Cet été l'activité du Qatar sur les différents fronts syriens avait cessé de satisfaire les Etats-Unis et l'Arabie saoudite, après les échecs essuyés par les forces rebelles face à l'armée d'Assad et l'élection de l'islamiste Ghassan Hitto à la tête de la Coalition nationale syrienne, appréciée ni par l'Occident ni par la dynastie saoudienne à cause de sa proximité avec les Frères musulmans.

De plus, l'émir du Qatar Hamad Khalifa al-Thani a prôné obstinément et publiquement la solution militaire en Syrie sans tenir compte du point de vue de ses alliés. C’est pour ça que les USA ont finalement soutenu le fait que Riyad prenne la tête des rebelles.

Une série de négociations à huis clos s'est finalement soldée par la démission de l'émir qatari et la passation du pouvoir à son fils : depuis le 25 juin 2013 le pays est dirigé par Tamim ben Hamad al-Thani.

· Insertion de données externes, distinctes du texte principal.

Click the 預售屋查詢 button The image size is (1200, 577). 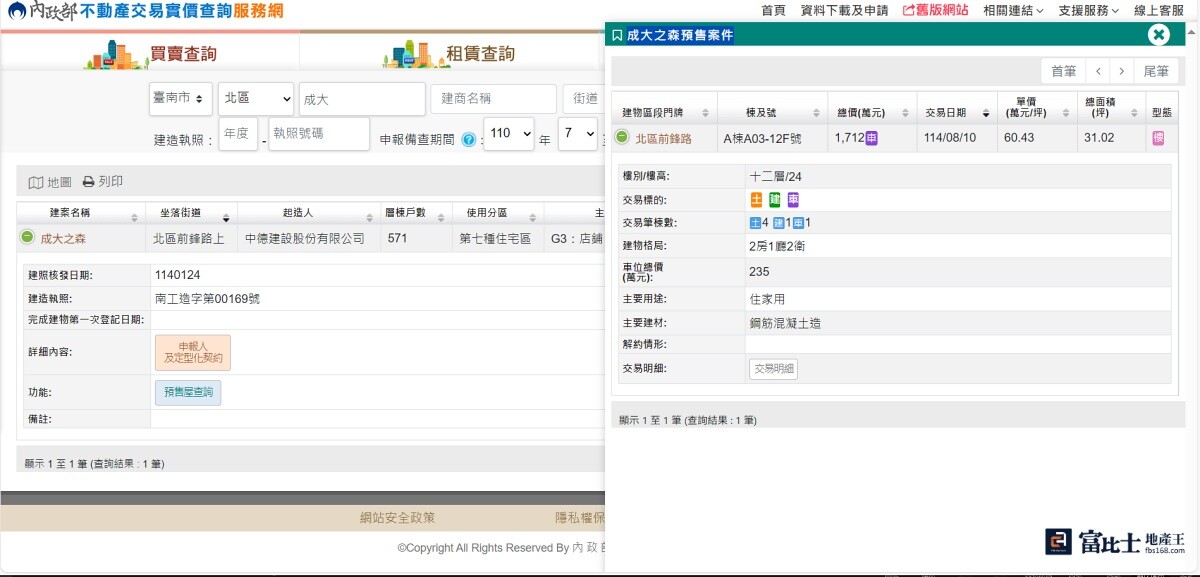(187, 392)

Riyad espérait que le jeune émir serait plus conciliant - en vain. Même si Doha semble s'être légèrement calmé dans sa rhétorique belliqueuse et que l'émir a décidé de ne pas être le plus intransigeant envers Assad, notamment en public. En coulisses le soutien aux divers camps de rebelles s'est maintenu.

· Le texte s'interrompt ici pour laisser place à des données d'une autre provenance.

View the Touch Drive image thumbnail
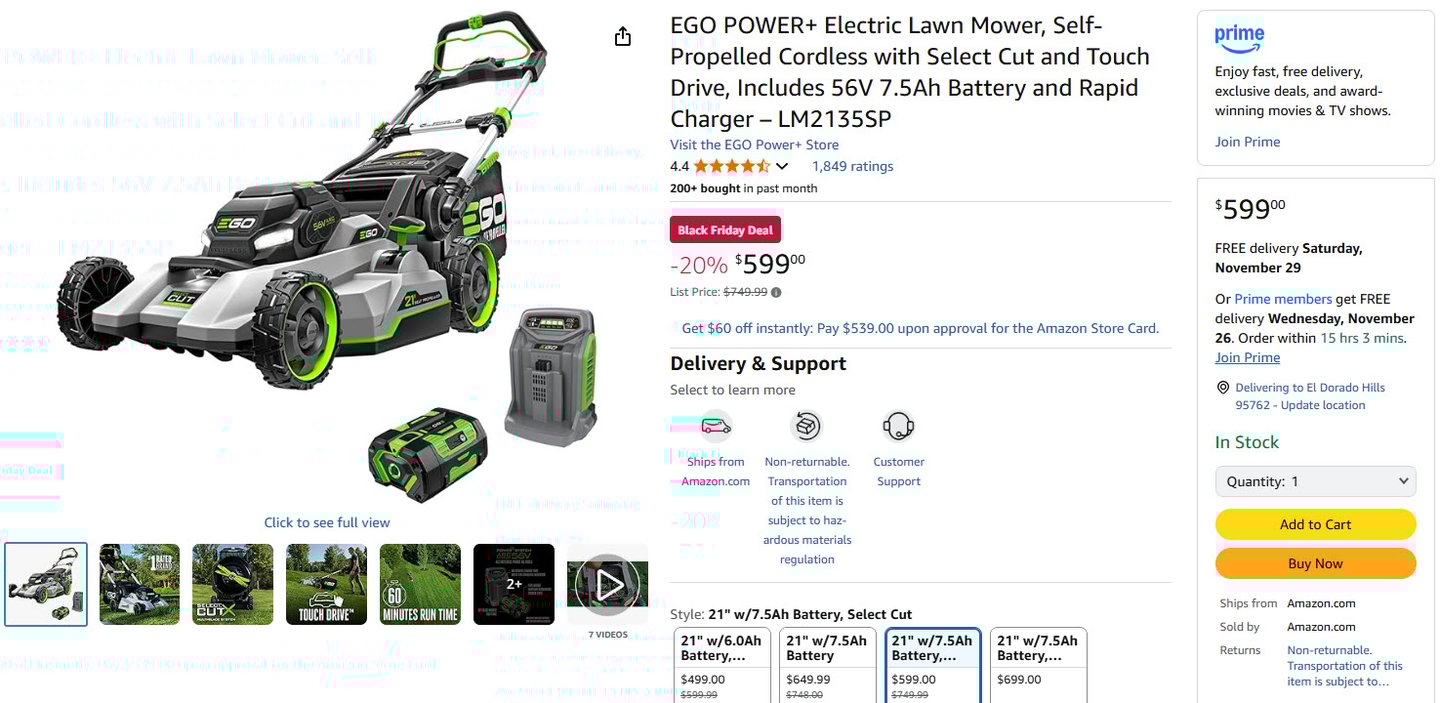The image size is (1440, 703). 326,584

Pour l'instant il n'existe aucune explication rationnelle et claire à cette nouvelle initiative du Qatar. Il se pourrait qu'après avoir examiné la situation sur le champ de bataille syrien l’émir ait décidé de renoncer à la confrontation pour des tentatives de réconciliation. En effet, il devient indécent de soutenir publiquement les organisations terroristes qui combattent Assad d'un côté et l'Armée syrienne libre d'opposition de l'autre. Il était donc logique de profiter de l'échange d'otages, où le Qatar a été médiateur, pour commencer à redorer son image.

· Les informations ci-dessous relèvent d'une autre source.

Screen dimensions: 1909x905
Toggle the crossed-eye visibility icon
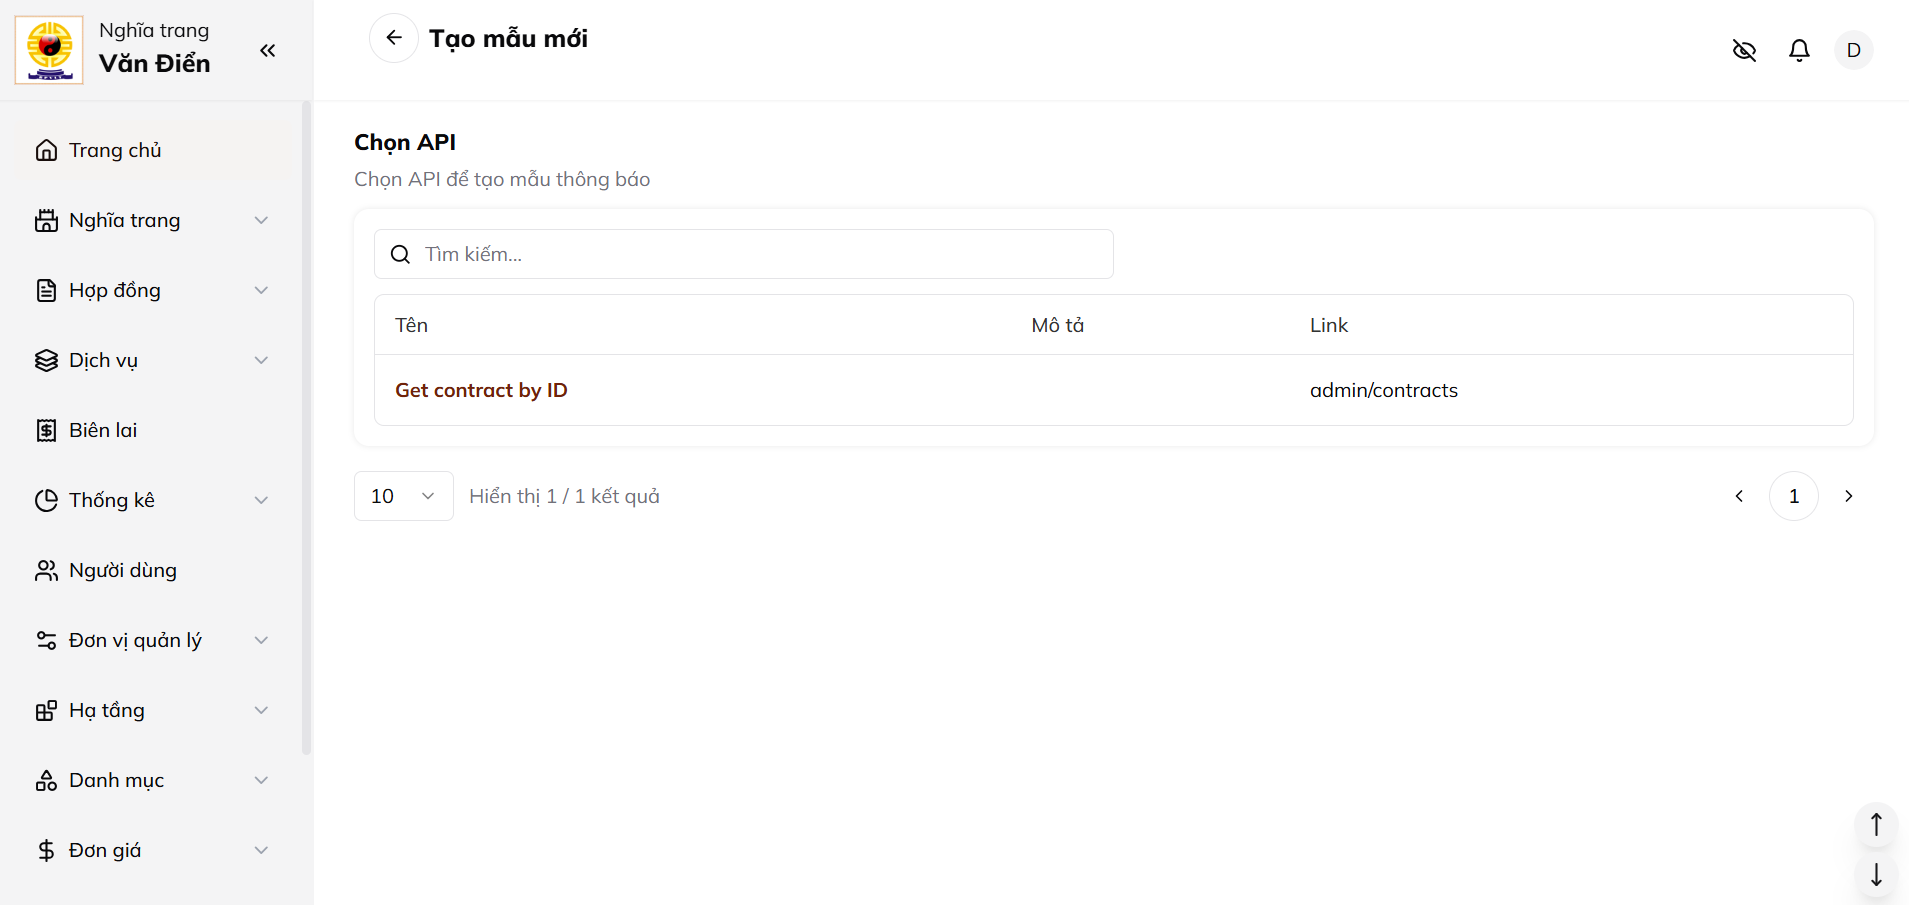click(x=1744, y=50)
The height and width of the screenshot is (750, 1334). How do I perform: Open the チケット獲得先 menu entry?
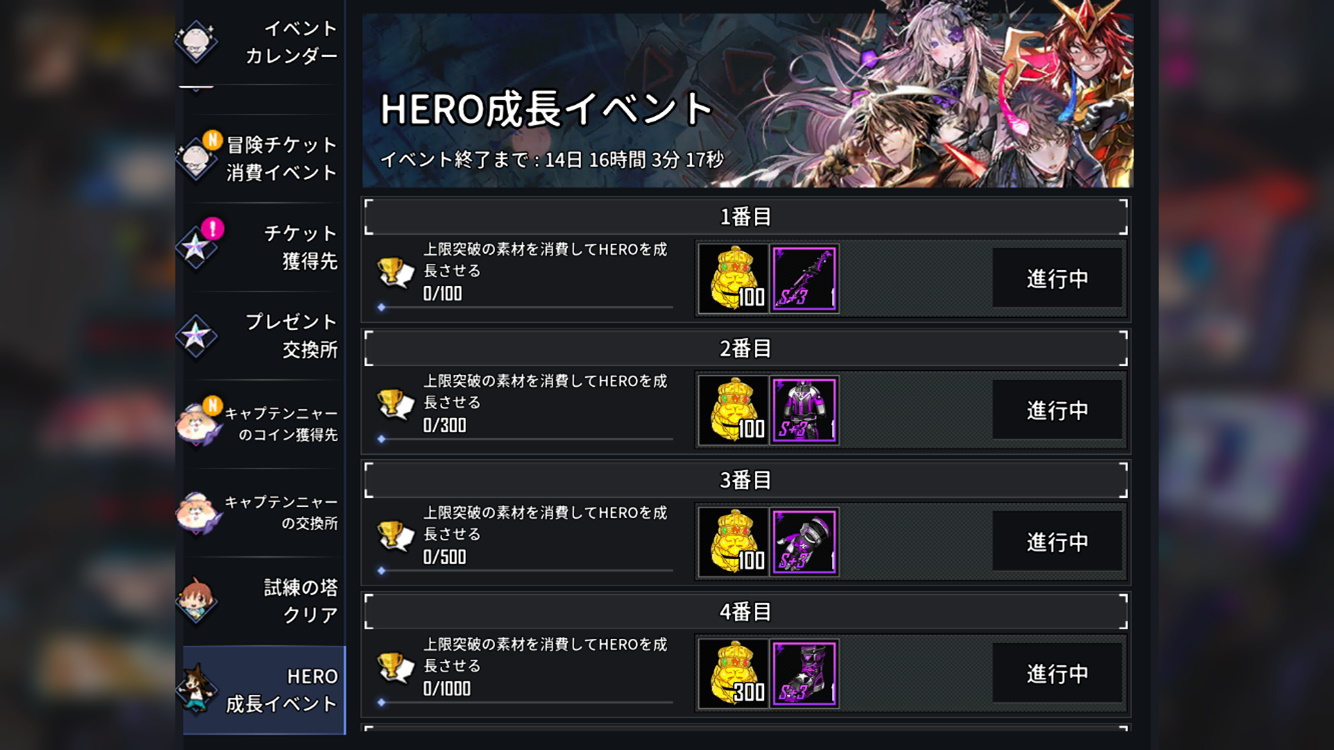(x=260, y=247)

Selon les experts, la dynastie dirigeante au Qatar construit sa politique étrangère en pensant uniquement aux profits que pourrait en retirer son commerce d'hydrocarbures. En voyant la fin proche du conflit et l'impossibilité de renverser Assad, al-Thani ne voudrait probablement pas perdre la Syrie comme pays de transit. Mais il se pourrait également que l'initiative actuelle de Doha ne soit qu'une ruse. Dans ce cas, il est impossible pour l'instant de deviner le but de la manœuvre.